13 agosto, 2012

Sentido contrario

Supongo que debía haber tenido unos cuatro años, pero mi memoria no da para tanto. Lo que sí recuerdo es que era la mano izquierda con la que comencé a tomar las crayolas, gises, lápices, labiales y todo lo que estuviera a mi alcance para rayar sobre todas las superficies que estuvieran a mi alcance. Y aunque mi creatividad no tuviera límites, la paciencia de mis padres sí. Fue entonces cuando me presentaron los libros para colorear  pero siempre tuve problemas para no salirme de la línea. En la escuela aprendía a escribir. Iba en un kinder cuyo nombre apelaba a la razón: Emmanuel Kant, aunque sus métodos eran más bien oscurantistas. Seguramente todo me parecía un juego y por eso nunca lo mencioné, pero mis padres no tardaron mucho en notar que hacía las tareas escolares con la mano derecha. Al parecer me ataban la mano izquierda durante las clases para que no la usara al escribir. Era un diestro converso.

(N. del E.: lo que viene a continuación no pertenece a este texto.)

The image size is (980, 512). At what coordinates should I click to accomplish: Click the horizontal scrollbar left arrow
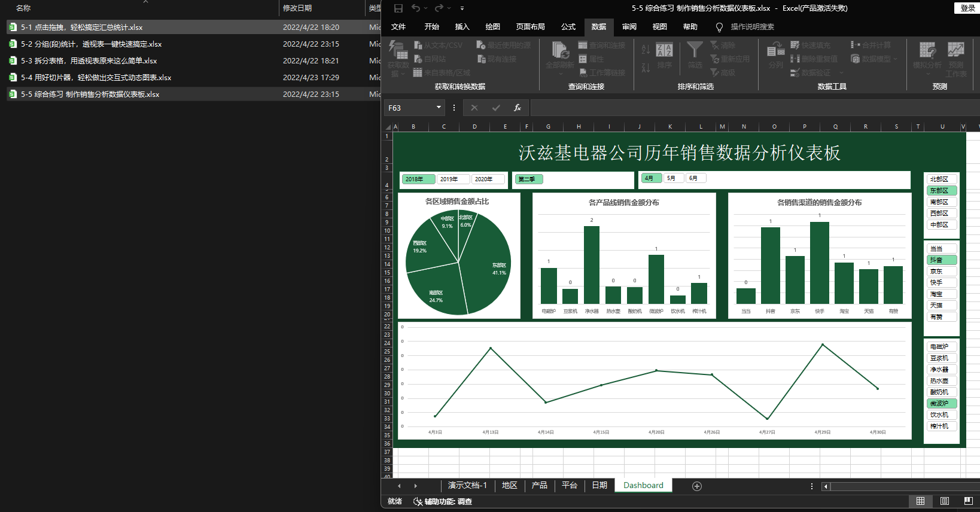pos(826,486)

Al principio era útil escribir con la mano derecha, por ejemplo, cuando en los interminables dictados a los que nos sometían en la primaria la otra pedía un descanso. Con el tiempo perdí el hábito, ahora sólo escribo con la izquierda. Aún recuerdo el conflicto que tuve el primer día de clases: tenía que escribir mi nombre en el margen superior de la página. Abrí el cuaderno por el final, tomé mi lápiz con la mano izquierda y como si hubiera olvidado las convenciones para escribiranoté mi nombre en la última página, de derecha a izquierda, cual hebreo o árabe. En ese momento me pareció evidente que si los diestros lo hacían de derecha a izquierda, yo tendría que hacerlo al revés para no manchar la página con mi mano, pues de lo contrario la tinta se corría y el grafito se diluía por los efectos de mi mano deslizándose sobre la hoja. No tardé mucho en darme cuenta de que lo que escribí no tenía sentido, así que inventé un sistema personal. Como no podía escribir las palabras al revés (me costaba mucho trabajo leerlas de ese modo), dejé de invertir el orden de las letras y opté por comenzar a escribir en el margen derecho la última letra de la primera palabra, seguida, a la izquierda, de la penúltima letra y así sucesivamente. Huelga decirlo, mi sistema era totalmente absurdo además de poco práctico. Tardaba el doble o el triple que mis compañeros, así que hice algunos ajustes. Opté por escribir las palabras en su orden habitual pero comenzando por el lado derecho de la página. El resultado eran oraciones en un hipérbaton absoluto que, ahora advierto, debieron haber alterado mi manera de ordenar el mundo. En mi cabeza todo iba en sentido contrario. Todavía quedan algunos cuadernos desde muy niño comencé a escribir una especie de diariocomo vestigio de mis primeros experimentos verbales. Además, en la escuela nos hacían comprar un libro para aprender caligrafía: Mi cuaderno mágico era mi cuaderno odiado. Uno tenía que escribir planas y planas emulando las líneas señaladas con unas flechas más bien confusas; yo nunca seguí las instrucciones, simplemente no podía. Siempre comenzaba por el sitio contrario al que indicaba el libro. A diferencia de la manuscrita —debo pertenecer a la última generación que aprendió a escribir de ese modo arbitrario que admite un sólo tipo de trazo—, mi letra de molde sigue las comodidades de mi mano. 

Hay quienes, aun de adultos, confunden la derecha y la izquierda; yo nunca he tenido ese problema, lo mío tiene que ver con que nunca he sido plenamente conciente de ser zurdo o diestro, ni siquiera ambidiestro. A esa indecisión le achaco el nunca haber aprendido a recortar bien, el hecho de usar el reloj en la izquierda, o que juegue béisbol y use los cubiertos como diestro. Recuerdo mi frustración cuando quise aprender a jugar trompo. Mi hermano menor lo hacía bien y yo no podía, por más que le pedía mis padres que le enredaran la cuerda al trompo, al momento de lanzarlo nunca lograba hacerlo girar. Todo era el resultado de una confusión simple: mis papás son diestros. Cuando yo lanzaba el trompo con la mano izquierda, la cuerda se desenredaba hacia el lado opuesto, con lo cual el trompo giraba hacia la derecha provocando que cayera de cabeza. Aprendí que tenía que enredar la cuerda al revés, del mismo modo que aprendí que, a mayor escala, el mundo era diestro y yo iba en sentido contrario por la vida.